球体とリズムBACK NUMBER
マリノスの変化は確実に進んでいる。
ポステコグルーが掲げる志の壮大さ。
posted2019/01/01 11:00
text by
井川洋一Yoichi Igawa
photograph by
J.LEAGUE
「大きなチャレンジのため、私はそこ(横浜)へ行った。ものすごく楽しめたよ。来年(2019年)は成功を収められることを願っている」
横浜F・マリノスのアンジェ・ポステコグルー監督がオーストラリア最大のギリシャ人コミュニティ向け新聞『ネオス・コスモス』のインタビューで、2018年シーズンの激動の約1年をそう振り返った。アテネ生まれの53歳のオーストラリア人指揮官は今、Jリーグでのデビューシーズンを終えて母国でひと時の骨休めをしている。

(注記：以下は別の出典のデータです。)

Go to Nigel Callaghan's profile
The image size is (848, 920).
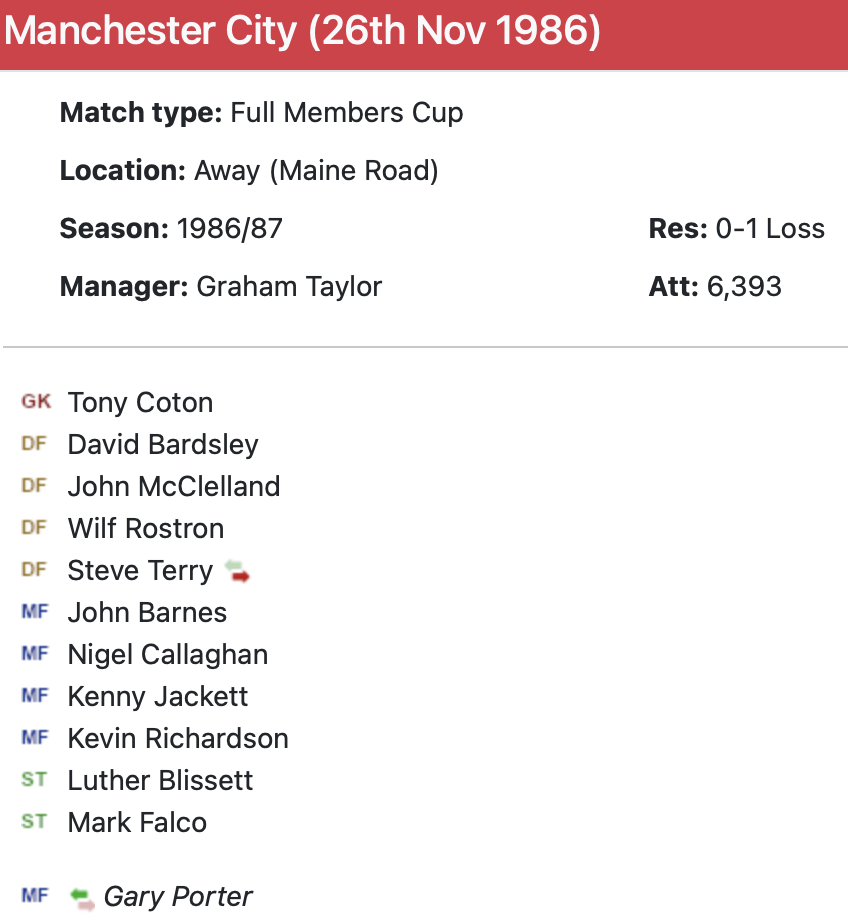[x=168, y=655]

「フットボールに関して言えば、私の哲学を植え付けることで必死だった。とても不安定な歩みとなってしまったが、選手たちにとっては大転換だった。素晴らしいのは、彼らがこのやり方を心から楽しみ、真剣に取り組んでいるところだ。来季は継続性を身につけたい」
オーストラリアに革命を起こした男。
2017年11月、ポステコグルー監督はロシアW杯大陸間プレーオフの末、オーストラリアに4大会連続5度目のW杯出場権をもたらした。だがそのわずか1週間後に、自身にとって2大会連続2度目の檜舞台に立つことを拒み、代表監督を辞任。去就に注目が集まるなか、翌12月にマリノスでエリク・モンバエルツ前監督の後任を務めることが発表された。
このとき、会見での渋い表情が印象的だった指揮官の心中を想像してみた。計り知れない苦境を切り抜け、なんとか掴んだ世界の晴れ舞台での指揮権を自ら放棄した移民の子の胸のうちを。

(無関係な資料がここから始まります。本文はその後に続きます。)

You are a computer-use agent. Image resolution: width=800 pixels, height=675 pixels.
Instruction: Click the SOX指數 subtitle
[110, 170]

オーストラリアはフットボールの地図上では辺境にあたる。同国ではサッカールーズ(サッカー代表)よりもワラビーズ(ラグビー代表。W杯2度制覇)の方が、歴史も実力も人気も圧倒的だ。
ポステコグルー監督はそんな国のフィジカル重視のサッカーに「革命」を起こそうとし、ショートパス主体の攻撃的なスタイルを標榜して、2度のW杯出場権とアジアカップ初制覇をもたらした。